__Task to carry out__
Which lines of the records contain the word "button"? Show each of them.

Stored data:
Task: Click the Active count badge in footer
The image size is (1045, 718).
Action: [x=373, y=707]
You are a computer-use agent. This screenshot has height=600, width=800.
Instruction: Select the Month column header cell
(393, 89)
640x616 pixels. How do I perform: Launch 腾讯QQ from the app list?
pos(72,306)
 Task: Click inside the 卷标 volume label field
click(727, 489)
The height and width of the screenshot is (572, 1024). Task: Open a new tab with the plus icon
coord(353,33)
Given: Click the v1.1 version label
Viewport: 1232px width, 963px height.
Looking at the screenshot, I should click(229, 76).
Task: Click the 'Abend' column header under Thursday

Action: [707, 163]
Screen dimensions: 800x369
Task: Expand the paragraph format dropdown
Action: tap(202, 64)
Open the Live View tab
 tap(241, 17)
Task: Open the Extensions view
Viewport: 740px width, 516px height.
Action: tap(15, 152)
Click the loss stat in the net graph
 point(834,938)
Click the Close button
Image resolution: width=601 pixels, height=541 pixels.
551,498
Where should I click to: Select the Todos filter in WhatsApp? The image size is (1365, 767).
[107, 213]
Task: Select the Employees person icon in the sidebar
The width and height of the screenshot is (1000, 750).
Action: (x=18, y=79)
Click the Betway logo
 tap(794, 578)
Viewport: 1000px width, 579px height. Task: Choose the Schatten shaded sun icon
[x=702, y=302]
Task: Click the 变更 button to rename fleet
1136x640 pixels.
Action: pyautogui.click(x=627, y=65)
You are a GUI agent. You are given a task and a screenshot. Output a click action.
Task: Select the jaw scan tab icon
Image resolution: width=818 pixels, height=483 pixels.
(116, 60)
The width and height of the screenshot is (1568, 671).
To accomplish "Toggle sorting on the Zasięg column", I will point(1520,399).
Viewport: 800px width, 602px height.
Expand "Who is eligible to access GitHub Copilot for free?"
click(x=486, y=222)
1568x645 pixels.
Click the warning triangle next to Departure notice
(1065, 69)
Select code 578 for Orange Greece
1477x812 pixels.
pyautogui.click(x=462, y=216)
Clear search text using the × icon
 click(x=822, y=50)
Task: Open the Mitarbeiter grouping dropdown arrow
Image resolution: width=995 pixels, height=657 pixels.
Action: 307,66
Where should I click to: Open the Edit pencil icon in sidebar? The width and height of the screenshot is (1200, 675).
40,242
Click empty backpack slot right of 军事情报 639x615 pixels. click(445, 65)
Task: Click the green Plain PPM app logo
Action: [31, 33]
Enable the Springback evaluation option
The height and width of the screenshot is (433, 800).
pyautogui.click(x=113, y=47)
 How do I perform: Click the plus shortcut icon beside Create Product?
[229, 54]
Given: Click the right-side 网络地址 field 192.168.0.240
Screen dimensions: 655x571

__Finished exercise__
Click the Close button
Task: Click the 变更 button to rename fleet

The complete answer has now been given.